**TO DO**
Copy word for word the lines of the records below, beginning at the one with "lyrics (194, 512)" and finishing at the one with "Get Social with Us (187, 1953)", ends included, but none of the pictures.

>>>>>

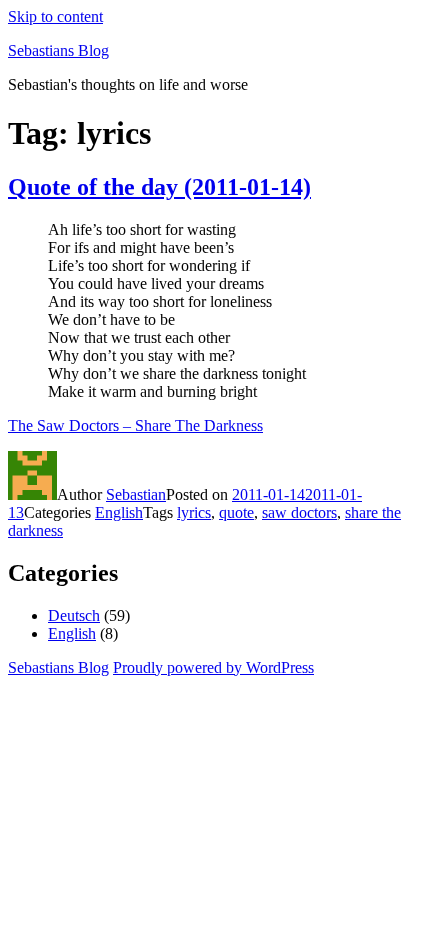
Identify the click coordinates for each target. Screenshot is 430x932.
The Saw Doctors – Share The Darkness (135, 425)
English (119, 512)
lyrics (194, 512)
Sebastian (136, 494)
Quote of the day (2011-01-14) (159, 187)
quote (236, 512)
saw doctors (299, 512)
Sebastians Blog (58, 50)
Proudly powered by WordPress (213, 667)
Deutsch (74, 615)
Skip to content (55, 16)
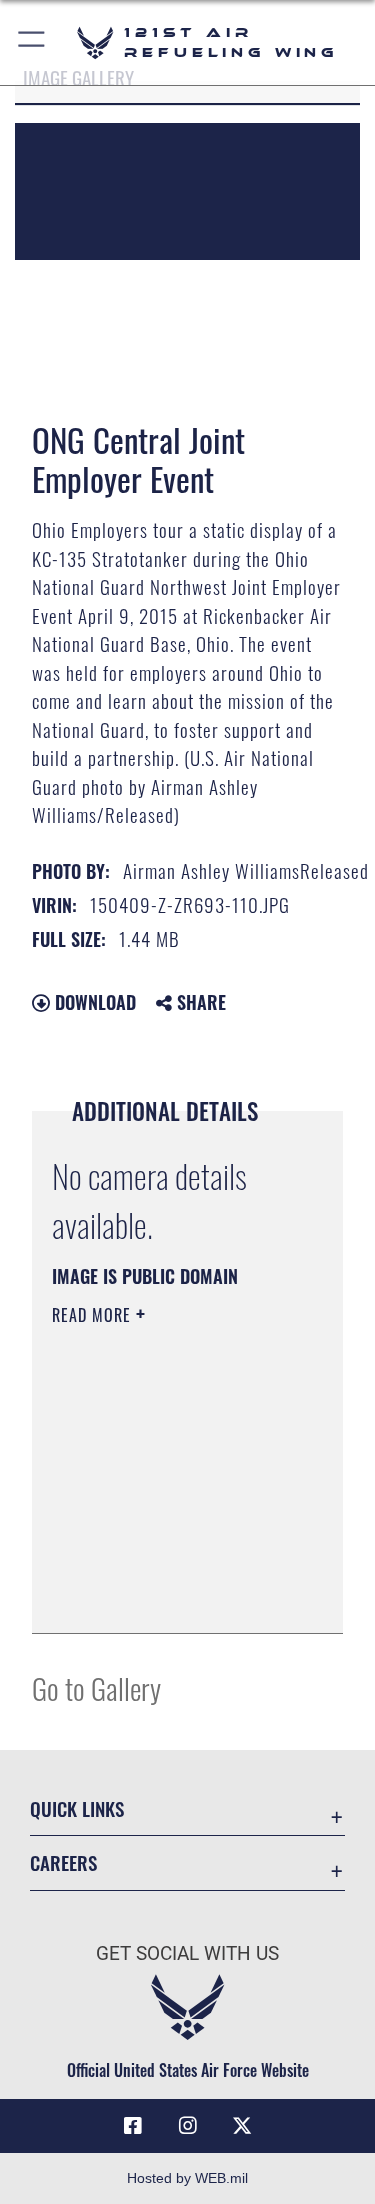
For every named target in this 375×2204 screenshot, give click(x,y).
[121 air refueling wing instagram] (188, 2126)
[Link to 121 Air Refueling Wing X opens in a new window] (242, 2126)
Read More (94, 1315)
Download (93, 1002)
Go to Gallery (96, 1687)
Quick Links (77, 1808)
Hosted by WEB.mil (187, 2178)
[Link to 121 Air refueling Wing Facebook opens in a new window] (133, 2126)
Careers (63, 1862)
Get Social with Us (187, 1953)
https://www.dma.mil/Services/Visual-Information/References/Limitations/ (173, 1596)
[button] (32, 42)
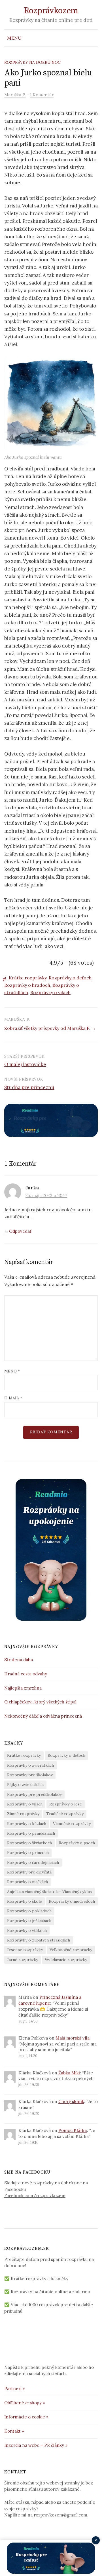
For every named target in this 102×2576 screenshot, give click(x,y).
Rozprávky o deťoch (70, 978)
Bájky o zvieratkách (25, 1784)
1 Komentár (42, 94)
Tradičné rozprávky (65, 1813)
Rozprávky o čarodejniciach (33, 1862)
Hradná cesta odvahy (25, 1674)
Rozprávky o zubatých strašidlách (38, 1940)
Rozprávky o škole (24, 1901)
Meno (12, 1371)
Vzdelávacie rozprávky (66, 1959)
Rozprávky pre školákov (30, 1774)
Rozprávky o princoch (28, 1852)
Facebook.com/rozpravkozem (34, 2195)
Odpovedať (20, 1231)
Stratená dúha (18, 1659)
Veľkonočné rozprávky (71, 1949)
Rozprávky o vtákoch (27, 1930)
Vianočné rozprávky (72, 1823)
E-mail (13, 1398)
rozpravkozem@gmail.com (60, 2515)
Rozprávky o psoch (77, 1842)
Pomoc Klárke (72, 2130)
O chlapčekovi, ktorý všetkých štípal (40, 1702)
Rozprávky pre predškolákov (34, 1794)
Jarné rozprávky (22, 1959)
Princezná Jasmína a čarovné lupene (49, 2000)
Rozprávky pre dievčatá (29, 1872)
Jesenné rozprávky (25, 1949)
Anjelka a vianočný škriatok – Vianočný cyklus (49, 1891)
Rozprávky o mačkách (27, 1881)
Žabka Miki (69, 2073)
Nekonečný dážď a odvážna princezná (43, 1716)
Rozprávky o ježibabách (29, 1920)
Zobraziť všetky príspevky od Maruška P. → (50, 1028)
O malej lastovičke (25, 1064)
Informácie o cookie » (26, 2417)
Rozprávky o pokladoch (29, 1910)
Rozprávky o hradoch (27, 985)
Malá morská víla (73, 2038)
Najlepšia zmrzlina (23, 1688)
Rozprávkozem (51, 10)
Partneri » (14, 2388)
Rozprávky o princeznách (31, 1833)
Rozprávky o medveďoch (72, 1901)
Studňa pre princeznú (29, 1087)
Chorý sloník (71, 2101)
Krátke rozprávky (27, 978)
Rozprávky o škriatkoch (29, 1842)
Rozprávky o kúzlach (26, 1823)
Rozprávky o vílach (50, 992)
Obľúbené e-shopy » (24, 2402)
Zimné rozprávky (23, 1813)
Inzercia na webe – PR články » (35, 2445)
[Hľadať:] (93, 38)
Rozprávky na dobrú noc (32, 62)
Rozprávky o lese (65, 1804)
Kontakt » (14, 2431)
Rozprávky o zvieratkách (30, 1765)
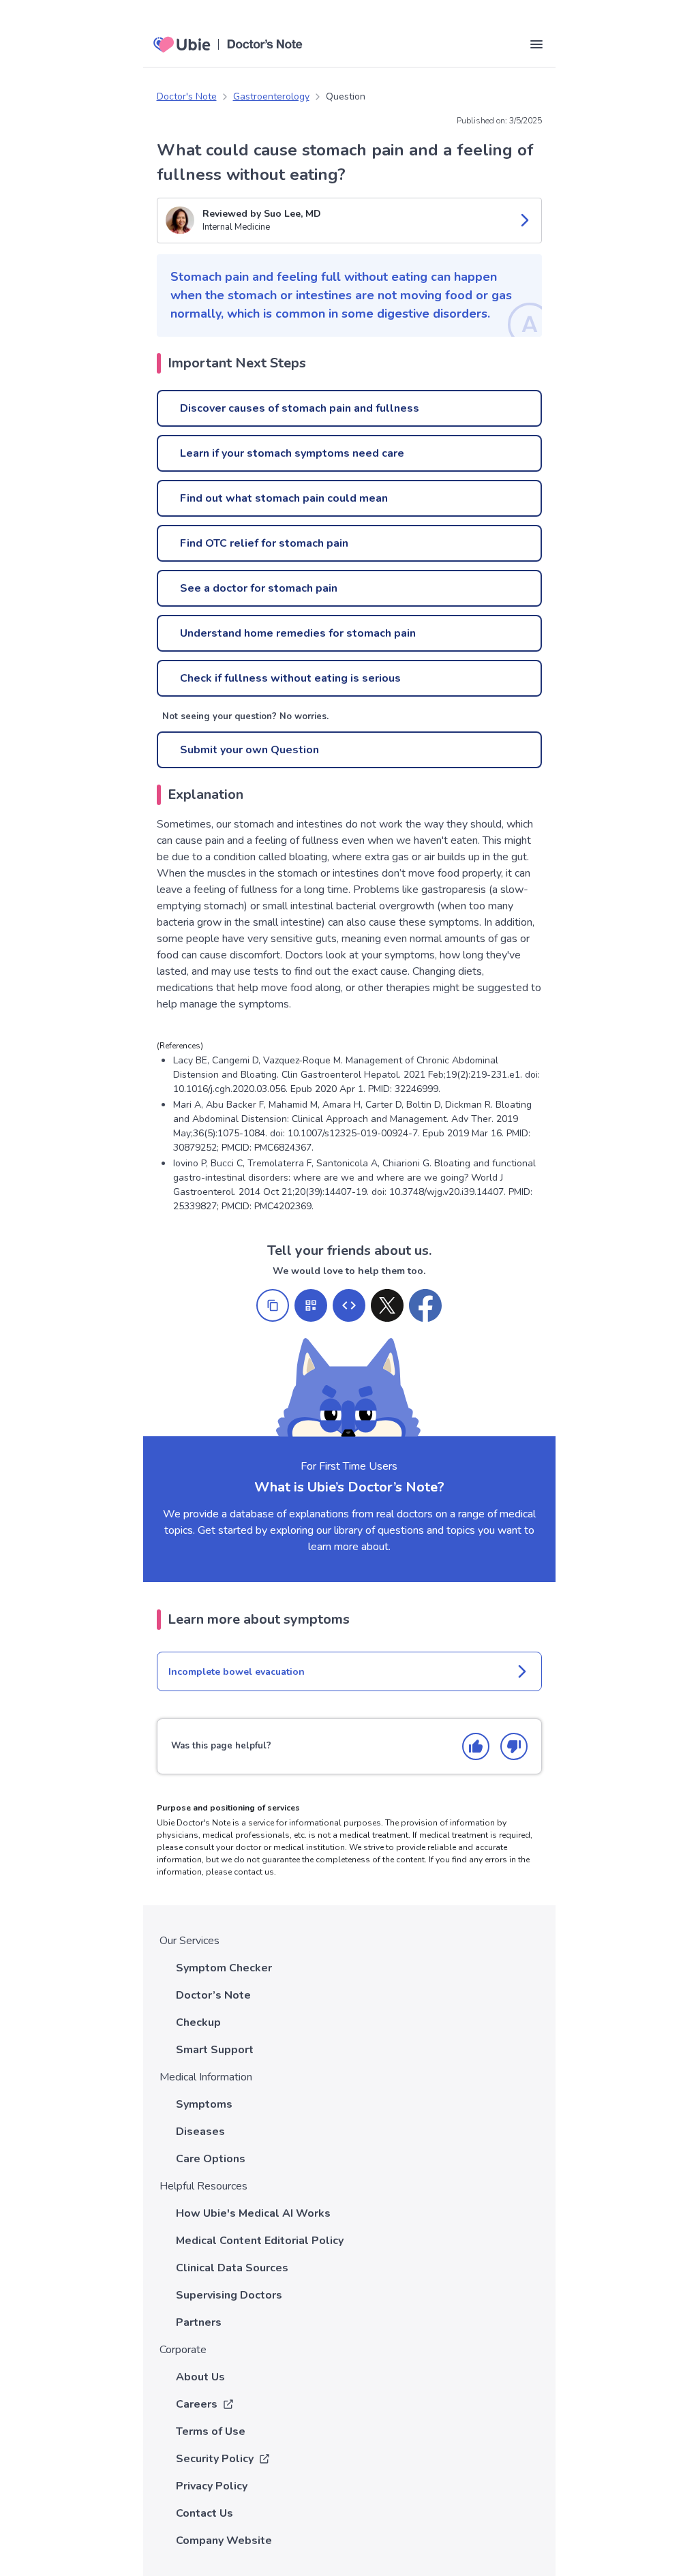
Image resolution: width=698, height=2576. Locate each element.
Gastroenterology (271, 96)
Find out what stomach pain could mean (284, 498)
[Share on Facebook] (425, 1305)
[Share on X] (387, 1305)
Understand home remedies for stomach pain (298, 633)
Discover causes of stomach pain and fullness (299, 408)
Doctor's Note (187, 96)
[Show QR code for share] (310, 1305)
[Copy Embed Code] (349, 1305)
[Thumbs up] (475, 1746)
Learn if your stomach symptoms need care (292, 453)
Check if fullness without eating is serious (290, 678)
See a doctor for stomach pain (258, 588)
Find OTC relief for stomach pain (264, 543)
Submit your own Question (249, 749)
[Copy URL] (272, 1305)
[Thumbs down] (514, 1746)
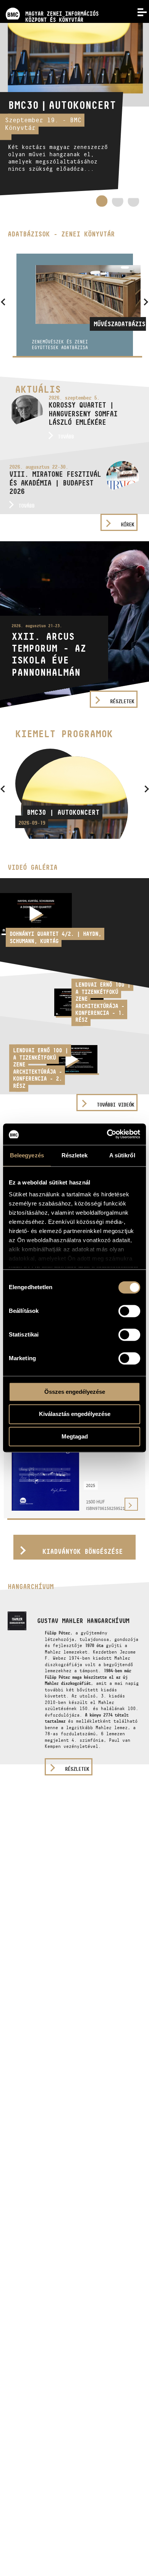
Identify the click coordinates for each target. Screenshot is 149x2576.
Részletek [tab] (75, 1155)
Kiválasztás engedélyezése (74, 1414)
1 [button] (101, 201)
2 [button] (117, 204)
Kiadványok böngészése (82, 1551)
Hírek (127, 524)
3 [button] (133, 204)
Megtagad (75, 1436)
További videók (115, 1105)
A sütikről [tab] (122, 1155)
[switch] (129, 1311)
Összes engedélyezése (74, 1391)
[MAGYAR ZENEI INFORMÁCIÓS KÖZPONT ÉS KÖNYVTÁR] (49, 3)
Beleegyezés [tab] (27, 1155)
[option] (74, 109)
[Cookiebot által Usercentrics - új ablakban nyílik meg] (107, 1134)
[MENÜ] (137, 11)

<<<<<

**TASK OUTPUT**
lyrics (194, 512)
Sebastian (136, 494)
Quote of the day (2011-01-14) (159, 187)
quote (236, 512)
saw doctors (299, 512)
Sebastians Blog (58, 50)
Proudly powered by WordPress (213, 667)
Deutsch (74, 615)
Skip to content (55, 16)
For every named target in this 375×2204 screenshot, give click(x,y).
[121 air refueling wing instagram] (188, 2126)
[Link to 121 Air Refueling Wing X opens in a new window] (242, 2126)
Read More (94, 1315)
Download (93, 1002)
Go to Gallery (96, 1687)
Quick Links (77, 1808)
Hosted by WEB.mil (187, 2178)
[Link to 121 Air refueling Wing Facebook opens in a new window] (133, 2126)
Careers (63, 1862)
Get Social with Us (187, 1953)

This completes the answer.